Some are away for weeks or even months at a time before returning home, and the cycle repeats itself again. The consequences of this travel for families, workers, employers and communities are substantial and largely invisible.
On Monday, Nov. 19, researchers and community members will gather to discuss working away from home and its implications for families, communities, industry and policy at the Memorial Presents public forum, How Work-Related Travel is Changing Our World.
Presented by Memorial University’s Harris Centre and the On the Move Partnership, the event begins at 7 p.m. at Memorial University’s Signal Hill Campus in St. John's.
“Extended mobility for work is widespread in Newfoundland and Labrador and in many other parts of Canada,” said Dr. Barbara Neis, research director for the On the Move Partnership, a national research project headquartered at Memorial.
“The achievement of extended and complex mobilities to and within work and responding to the effects of these mobilities is a daily challenge in the lives of many people and organizations today. Their extent, distribution across groups, sectors and regions, their dynamics, and their consequences for workers and their families, employers, communities and regions have generally been poorly documented and poorly understood. Documenting and investigating this missing information has been the focus of much of our team’s research.”

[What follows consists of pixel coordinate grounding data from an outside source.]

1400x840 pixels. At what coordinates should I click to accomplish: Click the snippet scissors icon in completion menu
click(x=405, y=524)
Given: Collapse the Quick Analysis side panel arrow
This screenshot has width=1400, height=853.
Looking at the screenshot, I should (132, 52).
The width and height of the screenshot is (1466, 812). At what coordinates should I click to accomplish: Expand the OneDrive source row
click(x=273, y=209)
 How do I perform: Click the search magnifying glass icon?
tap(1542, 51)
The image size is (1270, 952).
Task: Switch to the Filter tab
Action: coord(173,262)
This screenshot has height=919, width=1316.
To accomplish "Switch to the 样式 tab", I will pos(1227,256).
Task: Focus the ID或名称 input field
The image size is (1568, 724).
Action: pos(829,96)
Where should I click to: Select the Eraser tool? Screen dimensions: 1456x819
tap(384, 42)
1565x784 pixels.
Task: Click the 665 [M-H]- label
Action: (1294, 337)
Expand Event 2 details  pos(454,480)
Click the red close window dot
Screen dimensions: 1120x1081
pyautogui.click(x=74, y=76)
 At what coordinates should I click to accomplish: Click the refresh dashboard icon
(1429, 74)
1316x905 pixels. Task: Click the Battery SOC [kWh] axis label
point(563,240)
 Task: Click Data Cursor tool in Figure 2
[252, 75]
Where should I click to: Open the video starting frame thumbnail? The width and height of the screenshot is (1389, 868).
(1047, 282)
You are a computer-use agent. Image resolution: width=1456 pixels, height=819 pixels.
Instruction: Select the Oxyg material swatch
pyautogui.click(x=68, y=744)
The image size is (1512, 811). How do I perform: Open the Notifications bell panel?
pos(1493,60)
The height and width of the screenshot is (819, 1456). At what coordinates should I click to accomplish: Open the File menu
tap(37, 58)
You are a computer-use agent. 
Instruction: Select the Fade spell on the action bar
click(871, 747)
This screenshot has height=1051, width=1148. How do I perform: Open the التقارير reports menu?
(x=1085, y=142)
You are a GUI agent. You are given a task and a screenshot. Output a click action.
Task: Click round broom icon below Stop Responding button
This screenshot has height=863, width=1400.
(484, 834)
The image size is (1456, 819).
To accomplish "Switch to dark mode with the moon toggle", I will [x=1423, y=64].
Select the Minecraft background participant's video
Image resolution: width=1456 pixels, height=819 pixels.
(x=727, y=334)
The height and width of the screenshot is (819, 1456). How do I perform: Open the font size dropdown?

At the forum, On the Move researchers and community partners will introduce some of their key findings and reflect on their implications for federal and provincial policy, communities, families, industry and unions.
Panellists include Mayor Lori Ackerman, Fort St. John, B.C.; Bob Glossop, Vanier Institute of the Family and On the Move advisory board co-chair; Jared Matsunaga-Turnbull, executive director, Alberta Workers’ Health Centre; Katherine Lippel, University of Ottawa Canada Research Chair in Occupational Health and Safety Law and On the Move policy component lead; and Deatra Walsh, Centre for Women’s and Gender Research, The Arctic University of Norway. Dr. Neis will provide an overview of research across the project and the panel discussion will be moderated by Rob Greenwood, executive director, Harris Centre.
The event is free and open to the public. Free parking is available on-site. For those who cannot attend in person, the event will be webcast live.
The session is being held as part of an international symposium taking place in St. John’s. The On the Move: Employment-Related Geographical Mobility in Canada and Beyond International Symposium is bringing together researchers, students and community partners from across the On the Move Partnership to discuss research findings and plans for the future as the project comes to a close.
The On the Move Partnership includes more than 40 researchers from 17 disciplines and 22 universities, working with more than 30 community partners to design the research, interpret the results and disseminate the findings to diverse stakeholders. The partnership is funded by the Social Sciences and Humanities Research Council, the Canadian Foundation for Innovation and Innovate NL.